McHUGH, Circuit Judge.

In this Administrative Procedure Act ("APA") case, plaintiff Kansas Natural Resource Coalition ("KNRC") seeks an order enjoining the United States Department of the Interior ("DOI") to submit its rules to Congress, pursuant to the Congressional Review Act ("CRA"), before those rules "take effect." 5 U.S.C. § 801(a)(1)(A). The district court dismissed for lack of subject matter jurisdiction because the CRA contains a provision prohibiting judicial review of any "omission under this chapter." 5 U.S.C. § 805. We affirm based on KNRC's lack of Article III standing. We further decline to remand the case so that KNRC may amend its complaint because, in any event, the district court is correct that it lacks subject matter jurisdiction.

A. Factual History
1. The Congressional Review Act

The CRA, enacted as part of the Small Business Regulatory Enforcement Fairness Act of 1996, Pub. L. No. 104-121, §§ 251–53, 110 Stat. 857, 868–74 (codified as amended at 5 U.S.C. §§ 801 – 08 ), provides:

Before a rule can take effect, the Federal agency promulgating such rule shall submit to each House of the Congress and to the Comptroller General a report containing—(i) a copy of the rule; (ii) a concise general statement relating to the rule, including whether it is a major rule; and (iii) the proposed effective date of the rule.

5 U.S.C. § 801(a)(1)(A).

The CRA contemplates that, with respect to any rule, Congress may enact "a joint resolution of disapproval."1 Id. § 801(b)(1). If Congress passes and the President signs such a resolution, the rule "shall not take effect (or continue)." Id. Thereafter, the disapproved-of rule

may not be reissued in substantially the same form, and a new rule that is substantially the same as such a rule may not be issued, unless the reissued or new rule is specifically authorized by a law enacted after the date of the joint resolution disapproving the original rule.

Id. § 801(b)(2).

The CRA further provides that "[n]o determination, finding, action, or omission under this chapter shall be subject to judicial review." Id. § 805. The CRA also includes a severability clause that states: "If any provision of this chapter or the application of any provision of this chapter to any person or circumstance, is held invalid, the application of such provision to other persons or circumstances, and the remainder of this chapter, shall not be affected thereby." Id. § 806(b). Moreover, the CRA instructs that if Congress "does not enact a joint resolution of disapproval ..., no court or agency may infer any intent of the Congress from any action or inaction of the Congress with regard to such rule, related statute, or joint resolution of disapproval." Id. § 801(g).
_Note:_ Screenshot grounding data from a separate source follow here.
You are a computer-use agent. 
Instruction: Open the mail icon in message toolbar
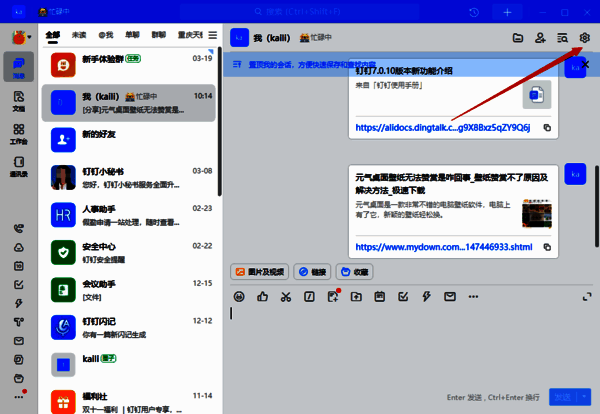450,296
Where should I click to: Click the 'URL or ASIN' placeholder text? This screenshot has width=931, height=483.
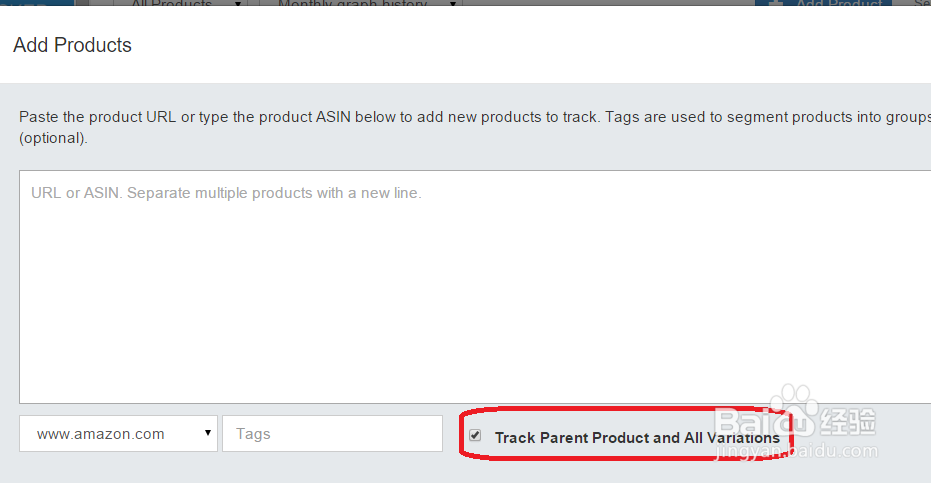click(x=226, y=193)
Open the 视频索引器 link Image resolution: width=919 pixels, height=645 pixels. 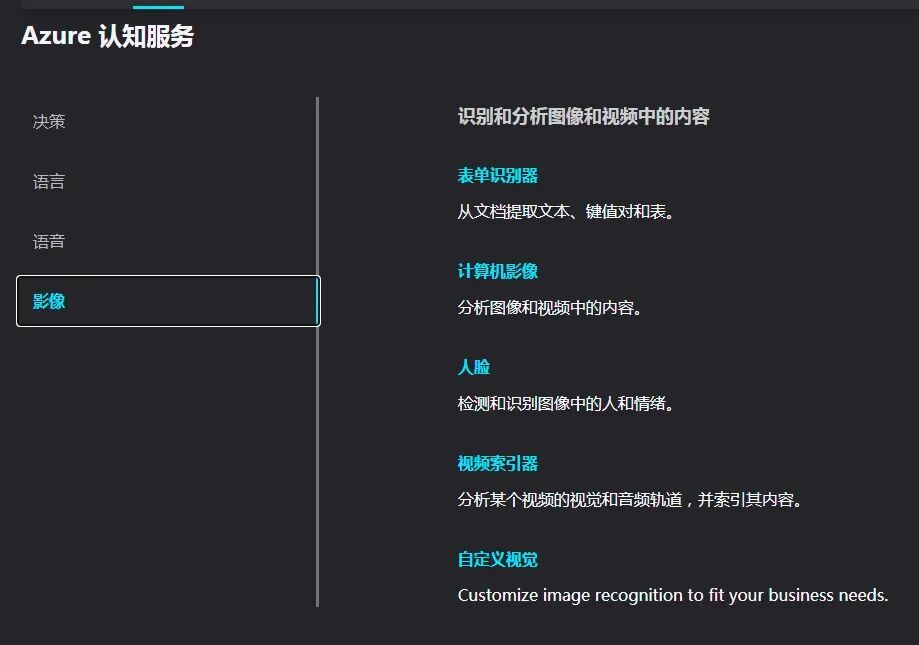pyautogui.click(x=496, y=462)
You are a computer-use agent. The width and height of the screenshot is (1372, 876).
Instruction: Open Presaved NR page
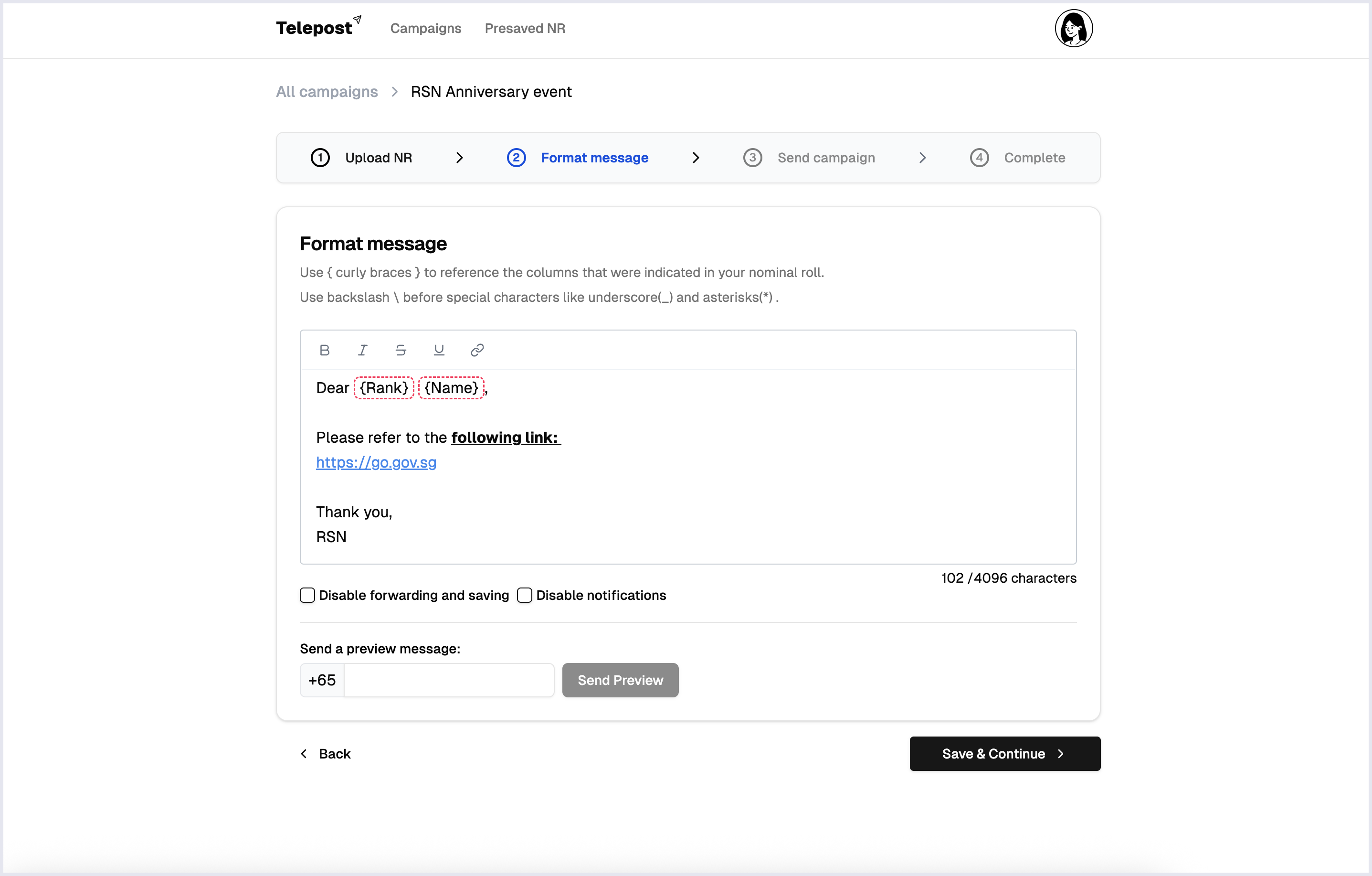tap(525, 28)
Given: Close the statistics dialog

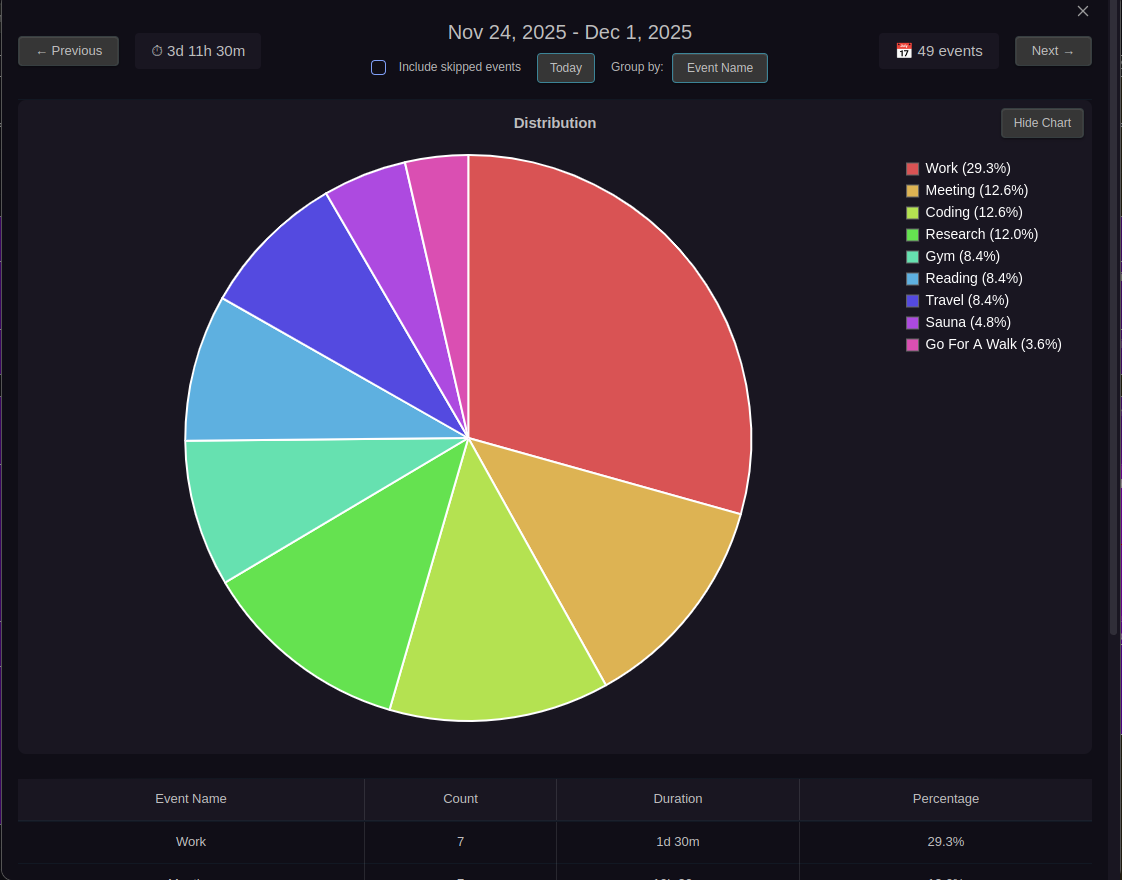Looking at the screenshot, I should coord(1083,11).
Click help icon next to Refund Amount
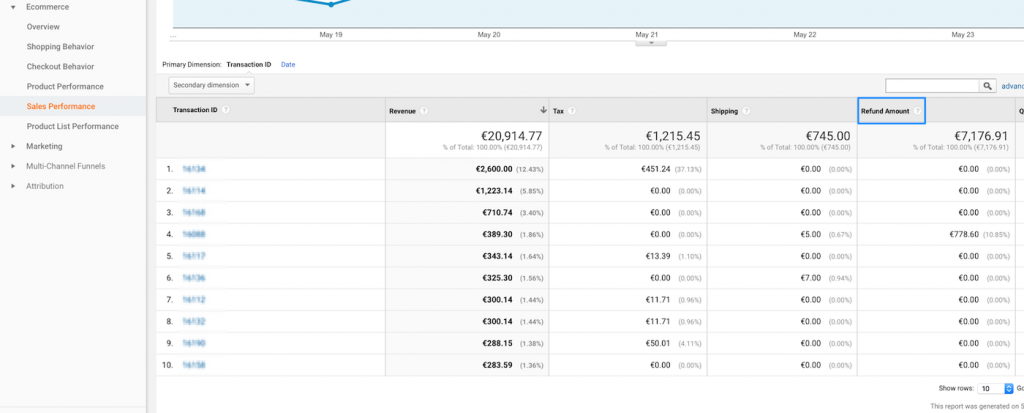 (917, 111)

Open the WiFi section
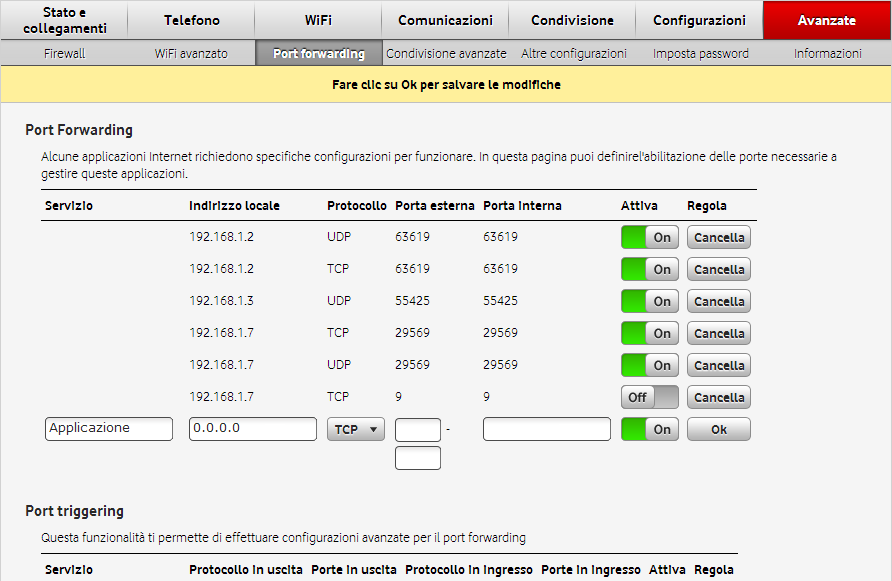[318, 20]
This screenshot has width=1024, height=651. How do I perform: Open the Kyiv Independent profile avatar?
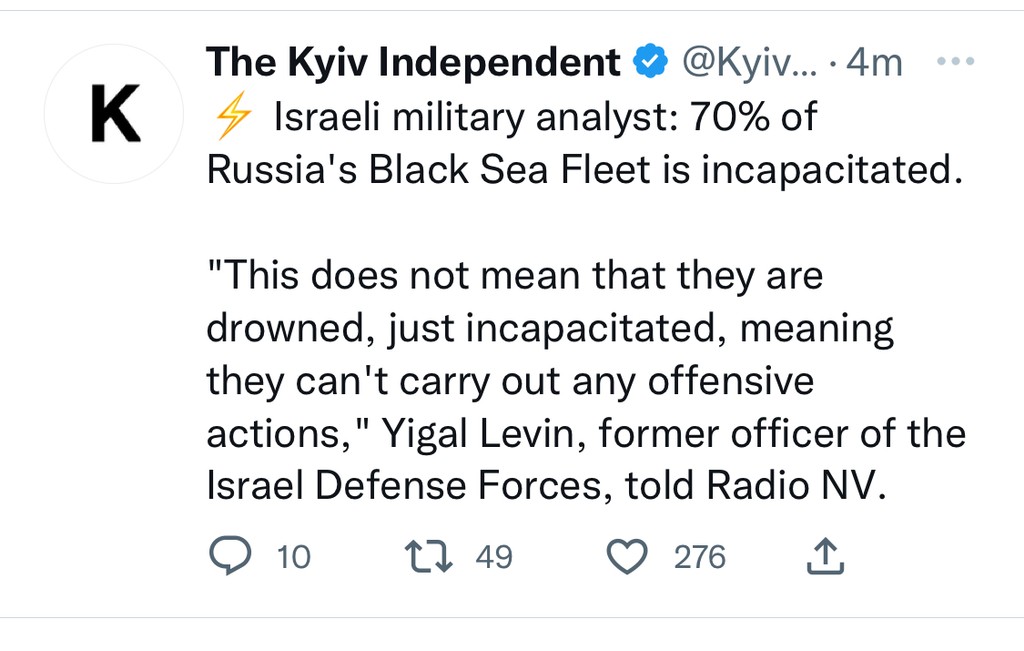114,115
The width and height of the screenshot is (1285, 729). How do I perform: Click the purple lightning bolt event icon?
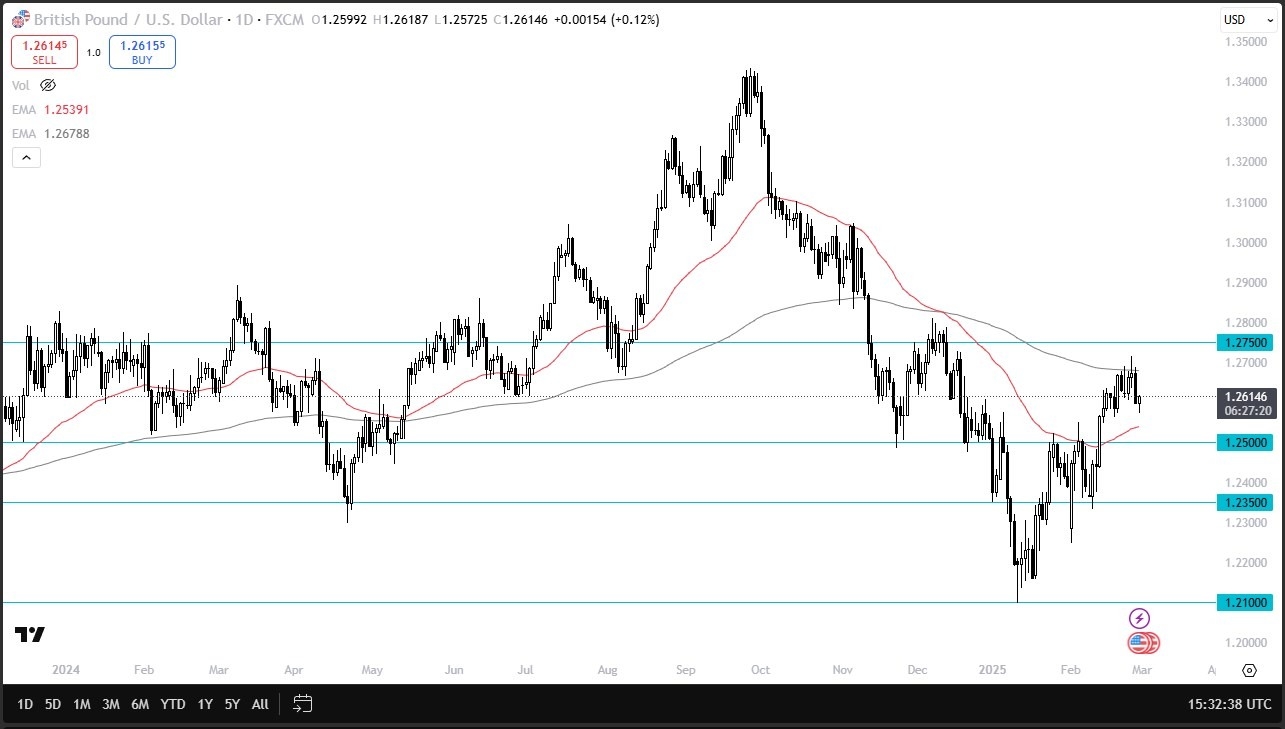point(1139,619)
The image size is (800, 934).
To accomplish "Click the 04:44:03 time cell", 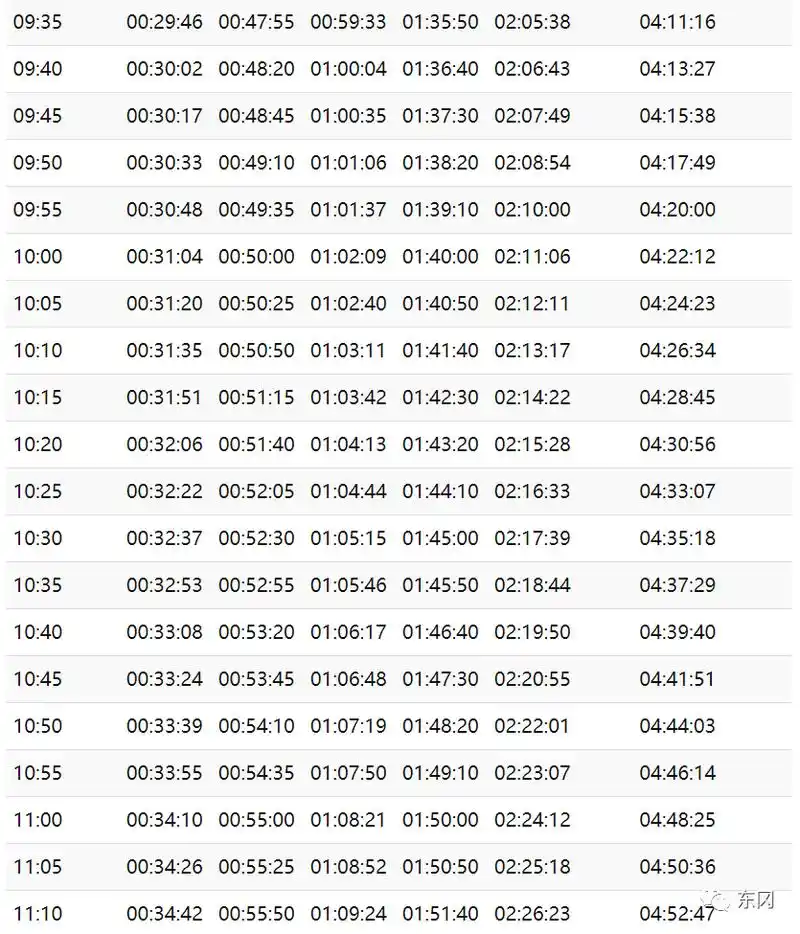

During floor debate on the CRA in the House of Representatives, Congressman David M. McIntosh stated as follows:

As the principal House sponsor of the Congressional Review subtitle, I am very proud that this bill will soon be sent to the President again, and I hope signed by him this time. The House and Senate passed an earlier version of this subtitle as section 3006 of H.R. 2586, which was vetoed by the President last November. Before it becomes law, this bill will have passed the Senate at least four times and passed the House at least twice. In discussions with the Senate and House co-sponsors this past week, we made several changes to the version of this subtitle that both bodies passed on November 9, 1995, and the version that the Senate passed last week. I will be happy to work with Chairman HYDE and Chairman CLINGER on a document that we can insert in the CONGRESSIONAL RECORD at a later time to serve as the equivalent of a floor managers' statement. But because this bill will not likely have a conference report or managers' statement prior to passage, I offer the following brief explanation for some of the changes in the subtitle:

142 Cong. Rec. H3005 (daily ed. Mar. 28, 1996) (emphasis added).

On April 18, 1996, almost three weeks after passage of the CRA, Senator Don Nickles entered a joint statement into the Congressional Record on behalf of himself, Senator Harry Reid, and Senator Ted Stevens that was "intended to provide guidance to the agencies, the courts, and other interested parties when interpreting the [CRA's] terms." 142 Cong. Rec. S3683 (daily ed. Apr. 18, 1996).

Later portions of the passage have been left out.